Canadian Housing Market Not in a Bubble
Canada's housing market does not appear to be in a bubble and is supported by sound fundamentals.
Canada appears not to be in danger of following the U.S. into a housing market meltdown.
The Canadian housing market does not appear to be characterized by excess supply at this time. The proportion of unoccupied, newly built dwellings in most cities remains below historical averages, suggesting that a major widespread reversal in house prices is unlikely in the near term.
The recent downward trend in building permits suggests supply is adjusting to softening demand and, importantly, the Canadian mortgage market is in reasonably good shape.
The Canadian 'subprime' mortgage market accounts for less than 5% of the residential mortgage market, and might be better characterized as a 'near-prime' market, with quite different lending standards than appear to have been applied in the United States.
However, Canadians cannot afford to be complacent and that they need to remember house prices can go down as well as up.
It wasn't that long ago - in the late 1980s and early 1990s, to be exact - that Canada experienced its own real estate boom and bust. It took a decade after that before we saw activity pick up and real prices increase. More recently, of course, we have seen in this part of the country a strong housing market cycle.

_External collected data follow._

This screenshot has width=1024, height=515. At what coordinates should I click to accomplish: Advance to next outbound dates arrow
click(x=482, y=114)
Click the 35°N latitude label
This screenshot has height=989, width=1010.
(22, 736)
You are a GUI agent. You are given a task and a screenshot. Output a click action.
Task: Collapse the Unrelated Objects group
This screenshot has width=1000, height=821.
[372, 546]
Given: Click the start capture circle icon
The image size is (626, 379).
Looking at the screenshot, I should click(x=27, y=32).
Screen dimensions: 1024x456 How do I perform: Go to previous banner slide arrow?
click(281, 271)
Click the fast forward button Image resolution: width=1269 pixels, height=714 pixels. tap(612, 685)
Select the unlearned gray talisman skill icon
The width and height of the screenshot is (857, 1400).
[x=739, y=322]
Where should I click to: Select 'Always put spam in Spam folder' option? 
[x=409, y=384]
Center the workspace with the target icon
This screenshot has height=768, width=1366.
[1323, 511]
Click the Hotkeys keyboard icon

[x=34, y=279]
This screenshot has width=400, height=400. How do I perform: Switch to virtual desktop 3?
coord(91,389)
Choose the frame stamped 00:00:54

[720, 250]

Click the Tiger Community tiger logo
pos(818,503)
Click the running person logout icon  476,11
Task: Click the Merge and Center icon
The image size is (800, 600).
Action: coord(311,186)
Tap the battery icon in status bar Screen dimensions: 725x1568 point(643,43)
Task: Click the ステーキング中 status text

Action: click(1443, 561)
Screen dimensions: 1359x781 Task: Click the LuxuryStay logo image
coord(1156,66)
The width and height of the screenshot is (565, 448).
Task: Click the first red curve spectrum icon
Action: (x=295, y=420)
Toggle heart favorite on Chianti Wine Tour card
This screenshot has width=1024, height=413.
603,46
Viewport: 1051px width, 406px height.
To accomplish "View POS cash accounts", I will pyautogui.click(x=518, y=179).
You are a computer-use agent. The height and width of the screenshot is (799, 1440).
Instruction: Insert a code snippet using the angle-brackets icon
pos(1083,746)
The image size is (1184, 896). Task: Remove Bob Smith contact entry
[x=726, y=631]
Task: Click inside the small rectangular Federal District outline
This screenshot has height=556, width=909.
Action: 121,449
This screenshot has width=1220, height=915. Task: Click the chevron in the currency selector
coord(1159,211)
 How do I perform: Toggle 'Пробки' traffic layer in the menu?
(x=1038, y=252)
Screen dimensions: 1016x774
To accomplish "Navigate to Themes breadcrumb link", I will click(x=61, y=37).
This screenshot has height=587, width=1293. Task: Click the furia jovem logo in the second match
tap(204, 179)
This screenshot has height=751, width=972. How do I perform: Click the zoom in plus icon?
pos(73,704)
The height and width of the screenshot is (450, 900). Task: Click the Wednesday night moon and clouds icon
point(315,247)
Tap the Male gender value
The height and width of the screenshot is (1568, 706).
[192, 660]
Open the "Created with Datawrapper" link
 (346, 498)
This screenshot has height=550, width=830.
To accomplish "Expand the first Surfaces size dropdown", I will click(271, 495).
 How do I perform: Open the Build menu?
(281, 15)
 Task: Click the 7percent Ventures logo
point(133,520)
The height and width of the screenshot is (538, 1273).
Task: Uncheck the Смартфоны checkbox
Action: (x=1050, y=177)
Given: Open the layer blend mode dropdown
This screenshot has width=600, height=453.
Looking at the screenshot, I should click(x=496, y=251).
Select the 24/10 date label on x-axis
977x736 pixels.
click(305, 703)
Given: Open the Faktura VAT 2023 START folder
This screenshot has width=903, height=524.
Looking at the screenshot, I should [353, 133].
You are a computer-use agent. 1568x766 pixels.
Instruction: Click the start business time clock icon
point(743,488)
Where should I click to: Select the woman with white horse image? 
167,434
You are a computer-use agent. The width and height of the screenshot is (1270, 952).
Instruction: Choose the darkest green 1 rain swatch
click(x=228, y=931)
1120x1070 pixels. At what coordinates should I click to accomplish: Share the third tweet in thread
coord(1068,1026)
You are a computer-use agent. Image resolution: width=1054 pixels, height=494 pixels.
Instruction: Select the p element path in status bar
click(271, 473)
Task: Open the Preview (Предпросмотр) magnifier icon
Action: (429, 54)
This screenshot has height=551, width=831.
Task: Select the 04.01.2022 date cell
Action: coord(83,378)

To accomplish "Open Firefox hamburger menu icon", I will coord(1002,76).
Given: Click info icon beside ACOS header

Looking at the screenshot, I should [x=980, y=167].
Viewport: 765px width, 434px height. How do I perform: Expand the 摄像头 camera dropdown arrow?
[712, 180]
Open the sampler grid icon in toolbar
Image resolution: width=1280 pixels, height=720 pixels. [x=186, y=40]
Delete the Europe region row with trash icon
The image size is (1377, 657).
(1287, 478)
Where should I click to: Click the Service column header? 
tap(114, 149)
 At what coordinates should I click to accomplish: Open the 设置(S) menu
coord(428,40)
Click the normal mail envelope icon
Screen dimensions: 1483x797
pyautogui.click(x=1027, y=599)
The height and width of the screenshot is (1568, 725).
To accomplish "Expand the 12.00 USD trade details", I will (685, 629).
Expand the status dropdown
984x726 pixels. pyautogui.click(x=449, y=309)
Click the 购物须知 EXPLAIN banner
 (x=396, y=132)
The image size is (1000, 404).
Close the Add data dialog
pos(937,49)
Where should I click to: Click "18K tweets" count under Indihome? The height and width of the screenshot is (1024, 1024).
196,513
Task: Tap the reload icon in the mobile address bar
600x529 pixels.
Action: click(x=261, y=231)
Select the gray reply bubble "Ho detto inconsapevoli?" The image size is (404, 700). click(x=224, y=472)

Residential investment has averaged about 6% of GDP over the last decade, with about one third devoted to renovations. Some 68% of Canadians are homeowners and real estate accounts for more than $2.2 trillion, or 37% of total household assets in Canada.
A number of factors can influence housing prices in addition to supply and demand such as innovations in financing and policy. Policy-makers and financial market players must be wary of new financial products and ensure that they do not distort the market and really do make markets more efficient.
While Canada has escaped many of the problems of the U.S. mortgage crisis in part because of a more conservative mortgage environment, increasing use of extended amortization periods could have a dramatic impact on the personal wealth and savings of Canadians and new no-money down or low deposit mortgages can also encourage speculative behavior, which can also distort real estate markets.